Would you write out all of the data exactly as it appears below?

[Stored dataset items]

------------------------------------------------

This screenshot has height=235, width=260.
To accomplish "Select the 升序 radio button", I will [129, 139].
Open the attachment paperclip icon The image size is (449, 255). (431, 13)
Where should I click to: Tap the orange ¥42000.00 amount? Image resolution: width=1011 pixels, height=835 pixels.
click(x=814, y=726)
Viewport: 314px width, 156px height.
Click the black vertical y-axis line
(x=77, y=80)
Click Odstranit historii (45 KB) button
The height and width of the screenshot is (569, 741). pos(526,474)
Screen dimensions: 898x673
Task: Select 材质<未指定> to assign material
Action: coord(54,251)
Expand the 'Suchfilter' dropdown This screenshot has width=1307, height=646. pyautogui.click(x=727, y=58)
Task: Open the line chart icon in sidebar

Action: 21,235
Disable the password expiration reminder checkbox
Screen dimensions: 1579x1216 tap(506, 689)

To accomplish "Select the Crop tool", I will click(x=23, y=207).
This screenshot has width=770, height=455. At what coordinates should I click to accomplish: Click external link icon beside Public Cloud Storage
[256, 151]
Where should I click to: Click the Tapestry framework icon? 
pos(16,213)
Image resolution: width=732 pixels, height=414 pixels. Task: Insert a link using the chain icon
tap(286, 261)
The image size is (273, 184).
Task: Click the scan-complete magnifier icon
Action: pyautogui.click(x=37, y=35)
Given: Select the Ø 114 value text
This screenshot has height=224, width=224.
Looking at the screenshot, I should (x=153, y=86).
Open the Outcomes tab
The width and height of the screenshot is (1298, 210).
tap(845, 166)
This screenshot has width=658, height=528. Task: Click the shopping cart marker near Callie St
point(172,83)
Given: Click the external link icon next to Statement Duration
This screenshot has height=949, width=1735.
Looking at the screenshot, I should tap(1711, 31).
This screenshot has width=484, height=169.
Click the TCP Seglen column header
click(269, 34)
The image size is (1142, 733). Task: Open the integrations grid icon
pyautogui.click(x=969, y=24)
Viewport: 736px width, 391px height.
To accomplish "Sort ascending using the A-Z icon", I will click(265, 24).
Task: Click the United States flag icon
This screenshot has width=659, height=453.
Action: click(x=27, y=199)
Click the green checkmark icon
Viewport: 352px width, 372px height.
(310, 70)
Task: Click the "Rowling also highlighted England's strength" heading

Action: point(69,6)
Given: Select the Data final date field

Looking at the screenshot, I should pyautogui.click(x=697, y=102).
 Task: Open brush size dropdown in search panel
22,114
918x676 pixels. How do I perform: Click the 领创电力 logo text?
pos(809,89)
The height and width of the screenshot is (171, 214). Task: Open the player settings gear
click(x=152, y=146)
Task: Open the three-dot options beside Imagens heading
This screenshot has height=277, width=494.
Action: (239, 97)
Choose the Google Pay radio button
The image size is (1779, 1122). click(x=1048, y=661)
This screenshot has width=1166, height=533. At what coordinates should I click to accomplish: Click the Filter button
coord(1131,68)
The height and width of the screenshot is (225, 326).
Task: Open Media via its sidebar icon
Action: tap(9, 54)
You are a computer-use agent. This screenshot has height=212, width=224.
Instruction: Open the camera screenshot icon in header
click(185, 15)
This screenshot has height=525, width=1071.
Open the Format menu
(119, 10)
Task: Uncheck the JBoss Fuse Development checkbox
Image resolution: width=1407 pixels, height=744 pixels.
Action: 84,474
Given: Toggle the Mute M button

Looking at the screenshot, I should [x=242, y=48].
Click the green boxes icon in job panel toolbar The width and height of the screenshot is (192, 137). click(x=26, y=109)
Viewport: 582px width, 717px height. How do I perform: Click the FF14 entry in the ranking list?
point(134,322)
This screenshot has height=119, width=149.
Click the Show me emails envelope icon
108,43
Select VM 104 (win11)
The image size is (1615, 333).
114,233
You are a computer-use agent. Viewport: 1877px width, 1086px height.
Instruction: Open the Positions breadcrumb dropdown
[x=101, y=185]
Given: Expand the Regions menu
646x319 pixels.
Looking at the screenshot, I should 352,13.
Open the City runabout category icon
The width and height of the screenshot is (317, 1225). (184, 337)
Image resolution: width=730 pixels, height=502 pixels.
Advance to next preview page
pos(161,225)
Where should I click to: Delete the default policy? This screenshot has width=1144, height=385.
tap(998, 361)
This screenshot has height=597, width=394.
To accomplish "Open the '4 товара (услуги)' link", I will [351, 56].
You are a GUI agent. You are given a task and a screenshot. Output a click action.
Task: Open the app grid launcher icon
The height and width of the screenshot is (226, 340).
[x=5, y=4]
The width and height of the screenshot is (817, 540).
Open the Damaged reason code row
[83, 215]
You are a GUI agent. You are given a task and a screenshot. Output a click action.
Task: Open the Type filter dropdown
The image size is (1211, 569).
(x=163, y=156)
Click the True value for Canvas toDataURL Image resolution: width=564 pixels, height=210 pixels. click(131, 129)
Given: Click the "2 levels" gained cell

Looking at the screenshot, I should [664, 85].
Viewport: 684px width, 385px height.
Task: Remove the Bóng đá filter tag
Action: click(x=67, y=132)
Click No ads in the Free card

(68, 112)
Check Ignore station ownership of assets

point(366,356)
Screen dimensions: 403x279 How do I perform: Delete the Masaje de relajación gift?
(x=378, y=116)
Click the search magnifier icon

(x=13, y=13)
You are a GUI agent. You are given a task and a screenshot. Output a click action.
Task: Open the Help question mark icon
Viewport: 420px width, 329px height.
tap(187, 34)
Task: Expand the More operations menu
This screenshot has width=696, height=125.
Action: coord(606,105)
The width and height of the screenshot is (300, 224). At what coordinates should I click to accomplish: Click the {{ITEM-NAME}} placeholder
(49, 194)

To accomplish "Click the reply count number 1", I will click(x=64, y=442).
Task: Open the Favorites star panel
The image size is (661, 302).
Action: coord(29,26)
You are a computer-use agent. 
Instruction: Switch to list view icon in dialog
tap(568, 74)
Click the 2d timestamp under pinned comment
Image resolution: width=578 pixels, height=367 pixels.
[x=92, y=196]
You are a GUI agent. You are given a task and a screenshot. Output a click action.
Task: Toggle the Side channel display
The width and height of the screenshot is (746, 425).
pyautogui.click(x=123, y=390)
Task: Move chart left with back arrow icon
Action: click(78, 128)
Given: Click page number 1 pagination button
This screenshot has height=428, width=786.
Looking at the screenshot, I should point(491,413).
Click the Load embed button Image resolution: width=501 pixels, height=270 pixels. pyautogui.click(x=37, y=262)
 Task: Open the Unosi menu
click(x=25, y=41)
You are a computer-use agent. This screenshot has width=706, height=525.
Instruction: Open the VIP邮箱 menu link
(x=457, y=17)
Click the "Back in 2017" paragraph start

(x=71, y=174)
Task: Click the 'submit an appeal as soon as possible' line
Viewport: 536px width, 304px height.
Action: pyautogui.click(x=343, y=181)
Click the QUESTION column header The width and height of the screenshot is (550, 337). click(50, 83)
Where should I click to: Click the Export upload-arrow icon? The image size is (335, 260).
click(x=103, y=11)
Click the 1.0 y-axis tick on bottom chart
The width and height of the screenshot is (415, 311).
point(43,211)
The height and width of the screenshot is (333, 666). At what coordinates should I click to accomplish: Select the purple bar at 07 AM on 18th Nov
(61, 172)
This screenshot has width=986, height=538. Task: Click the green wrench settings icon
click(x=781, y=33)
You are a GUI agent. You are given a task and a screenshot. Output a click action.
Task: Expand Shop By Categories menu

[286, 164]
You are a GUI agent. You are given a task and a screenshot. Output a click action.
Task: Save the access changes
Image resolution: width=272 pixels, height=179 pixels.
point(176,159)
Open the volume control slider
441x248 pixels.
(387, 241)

------------------------------------------------

OUTPUT OF THE EXERCISE >>
This screenshot has height=235, width=260.
To accomplish "Select the 升序 radio button", I will [129, 139].
Open the attachment paperclip icon The image size is (449, 255). (431, 13)
Where should I click to: Tap the orange ¥42000.00 amount? Image resolution: width=1011 pixels, height=835 pixels.
click(x=814, y=726)
Viewport: 314px width, 156px height.
Click the black vertical y-axis line
(x=77, y=80)
Click Odstranit historii (45 KB) button
The height and width of the screenshot is (569, 741). pos(526,474)
Screen dimensions: 898x673
Task: Select 材质<未指定> to assign material
Action: coord(54,251)
Expand the 'Suchfilter' dropdown This screenshot has width=1307, height=646. pyautogui.click(x=727, y=58)
Task: Open the line chart icon in sidebar

Action: 21,235
Disable the password expiration reminder checkbox
Screen dimensions: 1579x1216 tap(506, 689)

To accomplish "Select the Crop tool", I will click(x=23, y=207).
This screenshot has width=770, height=455. At what coordinates should I click to accomplish: Click external link icon beside Public Cloud Storage
[256, 151]
Where should I click to: Click the Tapestry framework icon? 
pos(16,213)
Image resolution: width=732 pixels, height=414 pixels. Task: Insert a link using the chain icon
tap(286, 261)
The image size is (273, 184).
Task: Click the scan-complete magnifier icon
Action: pyautogui.click(x=37, y=35)
Given: Select the Ø 114 value text
This screenshot has height=224, width=224.
Looking at the screenshot, I should (x=153, y=86).
Open the Outcomes tab
The width and height of the screenshot is (1298, 210).
tap(845, 166)
This screenshot has width=658, height=528. Task: Click the shopping cart marker near Callie St
point(172,83)
Given: Click the external link icon next to Statement Duration
This screenshot has height=949, width=1735.
Looking at the screenshot, I should tap(1711, 31).
This screenshot has width=484, height=169.
Click the TCP Seglen column header
click(269, 34)
The image size is (1142, 733). Task: Open the integrations grid icon
pyautogui.click(x=969, y=24)
Viewport: 736px width, 391px height.
To accomplish "Sort ascending using the A-Z icon", I will click(265, 24).
Task: Click the United States flag icon
This screenshot has width=659, height=453.
Action: click(x=27, y=199)
Click the green checkmark icon
Viewport: 352px width, 372px height.
(310, 70)
Task: Click the "Rowling also highlighted England's strength" heading

Action: point(69,6)
Given: Select the Data final date field

Looking at the screenshot, I should pyautogui.click(x=697, y=102).
 Task: Open brush size dropdown in search panel
22,114
918x676 pixels. How do I perform: Click the 领创电力 logo text?
pos(809,89)
The height and width of the screenshot is (171, 214). Task: Open the player settings gear
click(x=152, y=146)
Task: Open the three-dot options beside Imagens heading
This screenshot has height=277, width=494.
Action: (239, 97)
Choose the Google Pay radio button
The image size is (1779, 1122). click(x=1048, y=661)
This screenshot has width=1166, height=533. At what coordinates should I click to accomplish: Click the Filter button
coord(1131,68)
The height and width of the screenshot is (225, 326).
Task: Open Media via its sidebar icon
Action: tap(9, 54)
You are a computer-use agent. This screenshot has height=212, width=224.
Instruction: Open the camera screenshot icon in header
click(185, 15)
This screenshot has height=525, width=1071.
Open the Format menu
(119, 10)
Task: Uncheck the JBoss Fuse Development checkbox
Image resolution: width=1407 pixels, height=744 pixels.
Action: 84,474
Given: Toggle the Mute M button

Looking at the screenshot, I should [x=242, y=48].
Click the green boxes icon in job panel toolbar The width and height of the screenshot is (192, 137). click(x=26, y=109)
Viewport: 582px width, 717px height. How do I perform: Click the FF14 entry in the ranking list?
point(134,322)
This screenshot has height=119, width=149.
Click the Show me emails envelope icon
108,43
Select VM 104 (win11)
The image size is (1615, 333).
114,233
You are a computer-use agent. Viewport: 1877px width, 1086px height.
Instruction: Open the Positions breadcrumb dropdown
[x=101, y=185]
Given: Expand the Regions menu
646x319 pixels.
Looking at the screenshot, I should 352,13.
Open the City runabout category icon
The width and height of the screenshot is (317, 1225). (184, 337)
Image resolution: width=730 pixels, height=502 pixels.
Advance to next preview page
pos(161,225)
Where should I click to: Delete the default policy? This screenshot has width=1144, height=385.
tap(998, 361)
This screenshot has height=597, width=394.
To accomplish "Open the '4 товара (услуги)' link", I will [351, 56].
You are a GUI agent. You are given a task and a screenshot. Output a click action.
Task: Open the app grid launcher icon
The height and width of the screenshot is (226, 340).
[x=5, y=4]
The width and height of the screenshot is (817, 540).
Open the Damaged reason code row
[83, 215]
You are a GUI agent. You are given a task and a screenshot. Output a click action.
Task: Open the Type filter dropdown
The image size is (1211, 569).
(x=163, y=156)
Click the True value for Canvas toDataURL Image resolution: width=564 pixels, height=210 pixels. click(131, 129)
Given: Click the "2 levels" gained cell

Looking at the screenshot, I should [664, 85].
Viewport: 684px width, 385px height.
Task: Remove the Bóng đá filter tag
Action: click(x=67, y=132)
Click No ads in the Free card

(68, 112)
Check Ignore station ownership of assets

point(366,356)
Screen dimensions: 403x279 How do I perform: Delete the Masaje de relajación gift?
(x=378, y=116)
Click the search magnifier icon

(x=13, y=13)
You are a GUI agent. You are given a task and a screenshot. Output a click action.
Task: Open the Help question mark icon
Viewport: 420px width, 329px height.
tap(187, 34)
Task: Expand the More operations menu
This screenshot has width=696, height=125.
Action: coord(606,105)
The width and height of the screenshot is (300, 224). At what coordinates should I click to accomplish: Click the {{ITEM-NAME}} placeholder
(49, 194)

To accomplish "Click the reply count number 1", I will click(x=64, y=442).
Task: Open the Favorites star panel
The image size is (661, 302).
Action: coord(29,26)
You are a computer-use agent. 
Instruction: Switch to list view icon in dialog
tap(568, 74)
Click the 2d timestamp under pinned comment
Image resolution: width=578 pixels, height=367 pixels.
[x=92, y=196]
You are a GUI agent. You are given a task and a screenshot. Output a click action.
Task: Toggle the Side channel display
The width and height of the screenshot is (746, 425).
pyautogui.click(x=123, y=390)
Task: Move chart left with back arrow icon
Action: click(78, 128)
Given: Click page number 1 pagination button
This screenshot has height=428, width=786.
Looking at the screenshot, I should point(491,413).
Click the Load embed button Image resolution: width=501 pixels, height=270 pixels. pyautogui.click(x=37, y=262)
 Task: Open the Unosi menu
click(x=25, y=41)
You are a computer-use agent. This screenshot has width=706, height=525.
Instruction: Open the VIP邮箱 menu link
(x=457, y=17)
Click the "Back in 2017" paragraph start

(x=71, y=174)
Task: Click the 'submit an appeal as soon as possible' line
Viewport: 536px width, 304px height.
Action: pyautogui.click(x=343, y=181)
Click the QUESTION column header The width and height of the screenshot is (550, 337). click(50, 83)
Where should I click to: Click the Export upload-arrow icon? The image size is (335, 260).
click(x=103, y=11)
Click the 1.0 y-axis tick on bottom chart
The width and height of the screenshot is (415, 311).
point(43,211)
The height and width of the screenshot is (333, 666). At what coordinates should I click to accomplish: Select the purple bar at 07 AM on 18th Nov
(61, 172)
This screenshot has width=986, height=538. Task: Click the green wrench settings icon
click(x=781, y=33)
You are a GUI agent. You are given a task and a screenshot. Output a click action.
Task: Expand Shop By Categories menu

[286, 164]
You are a GUI agent. You are given a task and a screenshot. Output a click action.
Task: Save the access changes
Image resolution: width=272 pixels, height=179 pixels.
point(176,159)
Open the volume control slider
441x248 pixels.
(387, 241)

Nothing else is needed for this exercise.